Now there's a book that offers some answers. Astrophysicist and Women in Science, Technology, Engineering and Mathematics (STEM) ambassador Lisa Harvey-Smith was at Questacon on Wednesday ahead of the launch of her new children's book Under the Stars: Astrophysics for Bedtime on October 1.
"I've been working with kids in schools for years now and just going into schools and talking about astronomy and kids love it. They're excited and they do Q&As and they ask the most fantastic questions," Dr Harvey-Smith said.
"Their imaginations run wild and it's wonderful to see that imagination and to be able to answer some questions and to be able to feed that [imagination].
"I drew inspiration from these fantastic questions that kids ask and just the things that really make me think 'wow' and that's what it's all about - getting kids and grown-ups to talk about astronomy together. Who knows where that can lead them?"
Dr Harvey-Smith wanted kids to be able to see themselves having a future working in STEM, and in particular, astronomy, which is why the book's illustrations - done by Victorian illustrator Mel Matthews - are so diverse. And as a big advocate for increasing the number of women working in STEM industries, she made sure the cover image was of a young girl.

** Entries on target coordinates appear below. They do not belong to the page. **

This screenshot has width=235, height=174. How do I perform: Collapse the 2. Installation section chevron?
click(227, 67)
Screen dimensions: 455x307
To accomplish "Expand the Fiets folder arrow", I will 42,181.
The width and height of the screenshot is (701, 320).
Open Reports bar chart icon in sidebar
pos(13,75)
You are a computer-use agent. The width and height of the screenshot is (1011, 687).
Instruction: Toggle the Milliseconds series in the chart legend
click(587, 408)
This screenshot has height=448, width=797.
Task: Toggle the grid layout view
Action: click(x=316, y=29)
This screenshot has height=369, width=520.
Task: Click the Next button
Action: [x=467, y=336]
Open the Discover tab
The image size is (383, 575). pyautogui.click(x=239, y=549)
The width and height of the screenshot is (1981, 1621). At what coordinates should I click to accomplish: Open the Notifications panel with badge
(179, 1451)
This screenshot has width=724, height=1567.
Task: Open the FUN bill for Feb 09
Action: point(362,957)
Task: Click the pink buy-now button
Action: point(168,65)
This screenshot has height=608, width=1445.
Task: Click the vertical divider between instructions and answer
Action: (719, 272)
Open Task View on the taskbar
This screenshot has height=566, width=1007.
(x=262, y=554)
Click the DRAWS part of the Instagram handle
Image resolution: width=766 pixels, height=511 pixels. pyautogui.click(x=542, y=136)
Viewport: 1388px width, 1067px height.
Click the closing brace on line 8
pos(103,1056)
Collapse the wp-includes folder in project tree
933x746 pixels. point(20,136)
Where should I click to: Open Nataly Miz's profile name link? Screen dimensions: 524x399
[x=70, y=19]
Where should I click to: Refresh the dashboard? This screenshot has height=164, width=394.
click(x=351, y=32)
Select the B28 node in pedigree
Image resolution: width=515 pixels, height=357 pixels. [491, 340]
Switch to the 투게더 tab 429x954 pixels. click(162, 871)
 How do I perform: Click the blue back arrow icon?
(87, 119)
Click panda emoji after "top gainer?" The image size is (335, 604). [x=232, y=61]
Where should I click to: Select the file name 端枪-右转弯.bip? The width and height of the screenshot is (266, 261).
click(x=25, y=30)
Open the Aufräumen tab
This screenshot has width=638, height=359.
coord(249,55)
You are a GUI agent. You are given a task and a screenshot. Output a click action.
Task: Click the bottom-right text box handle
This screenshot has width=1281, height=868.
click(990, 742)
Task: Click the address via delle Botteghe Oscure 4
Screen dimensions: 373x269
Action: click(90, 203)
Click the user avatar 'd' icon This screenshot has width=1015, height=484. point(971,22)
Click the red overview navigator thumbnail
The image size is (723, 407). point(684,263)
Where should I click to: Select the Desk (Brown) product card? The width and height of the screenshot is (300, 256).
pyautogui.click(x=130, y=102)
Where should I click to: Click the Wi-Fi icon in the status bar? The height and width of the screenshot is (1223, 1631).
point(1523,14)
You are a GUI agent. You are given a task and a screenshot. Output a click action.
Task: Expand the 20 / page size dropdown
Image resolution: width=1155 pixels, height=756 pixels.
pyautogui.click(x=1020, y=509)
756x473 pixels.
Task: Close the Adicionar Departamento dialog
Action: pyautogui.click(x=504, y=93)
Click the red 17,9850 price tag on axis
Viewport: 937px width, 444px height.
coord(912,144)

"It's very deliberate that there are lots of different kids in the pictures so everyone can see someone kind of like them," she said.
"We don't have nearly enough engineers in this country and people going into IT and technical trades and we train a lot of scientists but very few women scientists in many physical sciences like astronomy and physics. So trying to fix this there is young girl on the front cover and it's trying to be a book that really appeals to girls as well as boys.
"Often when I do book signings a lot of people say it's for their son or for their grandson, and I think that's lovely but not as many people say that they're buying this for their daughter or their granddaughter or niece."
Dr Harvey-Smith said it was important to get children interested in science and math at a young age, particularly if there was to be an increase of women in STEM careers.
She said by year six children had already made decisions on what career paths they wanted to follow, so the early years were crucial in sparking an interest in science.
"I went to a school in Western Australia recently and we were doing a presentation about space and the stars, and science and engineering," Dr Harvey-Smith said.
"At the end, this boy shouted out 'girls can't look through telescopes'. I mean this is 2019 and an astrophysicist has just done a presentation about space and talked about the telescopes that are used and kids still hold this belief really young.
"It's trying to correct those misconceptions that kids have. And if that boy was thinking it, who knows what the girls were thinking."